The shopping service, WebShopper (www.webshopper.com), beginning this August will let PC users evaluate and purchase computer products in a virtual mall, giving them access to both IDG's news and reviews and to resellers handling sales and fulfillment.
IDG.net will let PC users set up a page with six "channels" showing headlines and abstracts about a different technology topic. One clever feature: The site allows users to rank the relevance of content, so that over time channels adapt to users' interests.
The free site also offers search tools, including a way to search for news and reviews on specific products or technologies. The site will be accessible in six languages; over time, IDG expects to make it available in the more than 40 languages in which it publishes.
The company will not sell advertising on IDG.net, in stark contrast to supersites of two rivals, Ziff-Davis Inc.'s ZDNet (www.zdnet.com) and CMP Media's TechWeb (www.techweb.com). CMP later this month will unveil a new supersite, CMPNet.com. Mecklermedia Corp., another tech publisher, last week launched its own supersite, Internet.com (www.internet.com).
"Ultimately, [IDG.net] is meant to be a reader service," said Laurie Morgan, publisher of IDG.net. "You serve advertisers better by serving readers first."

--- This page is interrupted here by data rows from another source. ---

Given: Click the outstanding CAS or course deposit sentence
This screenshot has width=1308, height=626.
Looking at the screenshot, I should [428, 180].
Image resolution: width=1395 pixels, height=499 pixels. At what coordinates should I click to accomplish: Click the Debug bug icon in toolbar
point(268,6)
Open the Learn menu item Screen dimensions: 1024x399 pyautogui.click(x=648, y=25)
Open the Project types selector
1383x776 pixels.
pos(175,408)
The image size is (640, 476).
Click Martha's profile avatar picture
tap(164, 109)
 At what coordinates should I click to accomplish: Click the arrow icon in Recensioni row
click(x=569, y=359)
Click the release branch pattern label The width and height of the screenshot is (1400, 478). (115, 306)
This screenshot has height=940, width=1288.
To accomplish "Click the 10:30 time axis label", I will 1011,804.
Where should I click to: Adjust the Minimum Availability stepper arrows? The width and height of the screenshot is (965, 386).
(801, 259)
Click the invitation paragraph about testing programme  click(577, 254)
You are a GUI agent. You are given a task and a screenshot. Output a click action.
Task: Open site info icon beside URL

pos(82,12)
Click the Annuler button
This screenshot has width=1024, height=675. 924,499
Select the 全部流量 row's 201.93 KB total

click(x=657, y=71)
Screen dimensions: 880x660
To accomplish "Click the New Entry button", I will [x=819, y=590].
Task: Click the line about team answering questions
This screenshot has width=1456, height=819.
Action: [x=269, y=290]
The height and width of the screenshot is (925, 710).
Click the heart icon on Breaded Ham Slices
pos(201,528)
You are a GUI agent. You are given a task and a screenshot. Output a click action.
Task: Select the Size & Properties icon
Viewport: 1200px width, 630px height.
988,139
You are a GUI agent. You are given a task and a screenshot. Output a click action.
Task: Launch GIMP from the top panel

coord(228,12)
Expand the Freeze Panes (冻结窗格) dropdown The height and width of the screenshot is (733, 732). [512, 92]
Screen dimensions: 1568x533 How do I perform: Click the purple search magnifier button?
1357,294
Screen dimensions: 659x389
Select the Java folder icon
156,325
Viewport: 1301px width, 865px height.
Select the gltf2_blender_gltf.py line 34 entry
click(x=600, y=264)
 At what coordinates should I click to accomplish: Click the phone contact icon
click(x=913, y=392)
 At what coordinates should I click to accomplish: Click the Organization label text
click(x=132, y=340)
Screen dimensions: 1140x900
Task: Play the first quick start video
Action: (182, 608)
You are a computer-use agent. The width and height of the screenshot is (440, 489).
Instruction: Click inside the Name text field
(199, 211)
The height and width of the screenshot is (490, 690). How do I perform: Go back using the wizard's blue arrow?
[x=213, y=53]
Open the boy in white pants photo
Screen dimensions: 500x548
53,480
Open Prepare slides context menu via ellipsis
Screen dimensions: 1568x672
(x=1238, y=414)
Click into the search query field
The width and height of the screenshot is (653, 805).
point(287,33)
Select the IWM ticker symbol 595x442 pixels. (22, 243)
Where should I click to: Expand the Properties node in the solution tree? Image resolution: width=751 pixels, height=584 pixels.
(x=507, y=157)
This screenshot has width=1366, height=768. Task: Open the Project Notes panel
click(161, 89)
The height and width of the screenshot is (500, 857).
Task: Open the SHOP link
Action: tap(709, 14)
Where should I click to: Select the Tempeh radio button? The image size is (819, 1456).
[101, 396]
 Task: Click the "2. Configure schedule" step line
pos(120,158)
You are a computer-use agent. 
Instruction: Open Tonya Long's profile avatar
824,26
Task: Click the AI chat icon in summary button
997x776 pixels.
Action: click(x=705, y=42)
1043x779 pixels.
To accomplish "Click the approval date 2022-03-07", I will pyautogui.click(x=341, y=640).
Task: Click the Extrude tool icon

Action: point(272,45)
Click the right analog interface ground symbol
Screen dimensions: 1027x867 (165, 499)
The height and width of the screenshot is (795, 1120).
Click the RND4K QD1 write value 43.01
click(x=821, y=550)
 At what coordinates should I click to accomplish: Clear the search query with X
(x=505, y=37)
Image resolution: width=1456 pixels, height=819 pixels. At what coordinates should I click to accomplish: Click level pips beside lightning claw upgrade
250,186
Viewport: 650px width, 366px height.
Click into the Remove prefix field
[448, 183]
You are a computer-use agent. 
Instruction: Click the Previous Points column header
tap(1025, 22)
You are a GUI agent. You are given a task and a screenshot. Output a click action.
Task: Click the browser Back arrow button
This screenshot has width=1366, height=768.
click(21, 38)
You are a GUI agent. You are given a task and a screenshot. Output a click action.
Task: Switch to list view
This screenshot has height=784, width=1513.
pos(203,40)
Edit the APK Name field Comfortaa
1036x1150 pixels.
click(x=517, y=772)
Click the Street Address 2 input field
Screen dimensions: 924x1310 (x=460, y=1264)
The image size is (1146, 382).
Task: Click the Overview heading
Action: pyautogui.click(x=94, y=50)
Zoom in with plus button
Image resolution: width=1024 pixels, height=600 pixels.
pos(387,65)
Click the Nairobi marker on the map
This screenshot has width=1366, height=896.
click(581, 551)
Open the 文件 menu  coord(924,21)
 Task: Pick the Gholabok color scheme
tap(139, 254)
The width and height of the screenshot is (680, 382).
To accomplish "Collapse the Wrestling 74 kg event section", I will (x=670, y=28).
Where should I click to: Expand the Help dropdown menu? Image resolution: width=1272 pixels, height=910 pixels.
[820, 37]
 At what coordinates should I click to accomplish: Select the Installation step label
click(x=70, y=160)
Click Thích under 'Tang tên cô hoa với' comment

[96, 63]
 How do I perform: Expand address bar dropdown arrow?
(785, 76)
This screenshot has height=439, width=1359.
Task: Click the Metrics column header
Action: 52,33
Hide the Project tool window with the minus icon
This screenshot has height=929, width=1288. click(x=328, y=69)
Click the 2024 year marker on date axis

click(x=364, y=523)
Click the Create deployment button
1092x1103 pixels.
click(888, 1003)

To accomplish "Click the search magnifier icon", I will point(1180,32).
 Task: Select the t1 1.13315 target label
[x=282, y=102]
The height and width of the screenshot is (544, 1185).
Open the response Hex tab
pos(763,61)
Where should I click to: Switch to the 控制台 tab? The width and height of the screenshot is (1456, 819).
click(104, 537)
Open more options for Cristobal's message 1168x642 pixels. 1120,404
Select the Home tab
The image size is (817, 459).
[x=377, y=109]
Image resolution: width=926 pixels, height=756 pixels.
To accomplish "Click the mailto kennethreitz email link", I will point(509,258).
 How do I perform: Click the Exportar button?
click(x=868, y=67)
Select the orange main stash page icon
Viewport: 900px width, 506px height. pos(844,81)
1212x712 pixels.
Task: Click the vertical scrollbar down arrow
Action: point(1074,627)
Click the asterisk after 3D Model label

IDG's strategy is to move users quickly from IDG.net to content on a specific site, where advertisers will be able to target messages.
"The responsibility of IDG.net is to deliver people quickly and efficiently to the site that is most relevant to them or helps them make the best business decision," said IDG President Kelly Conlin. "We don't subscribe at all to the notion that you stick all your content in one giant URL and expect people to navigate their way through it in any intelligent way."
Jupiter Communications will tally advertising for all IDG sites under IDG.net, and Mr. Conlin said the site will rank among Jupiter's top 10. Until now, Jupiter has reported IDG sites separately; IDG's top ad site, PC World, ranked only 21st last year. The site aggregation will make IDG look more competitive with rivals like ZDNet, which ranked seventh.
IDG Marketing Services, the company's network sales group, will sell IDG's Web network, offering 69 sites in the U.S. and Europe this quarter and adding sites in Asia and Latin America later this year. The minimum buy will be three months; the rate card was being set last week. IDG's individual sites also will continue their sales efforts, handled in-house.
Separately, IDG is starting WebShopper as an "online broker" for computer buyers. Mr. Conlin said the site will use the metaphor of a store to "replicate as richly as possible a positive shopping experience, with lots of expert advice along the way."
The service is designed for both direct marketers and vendors who don't use the mail-order channel.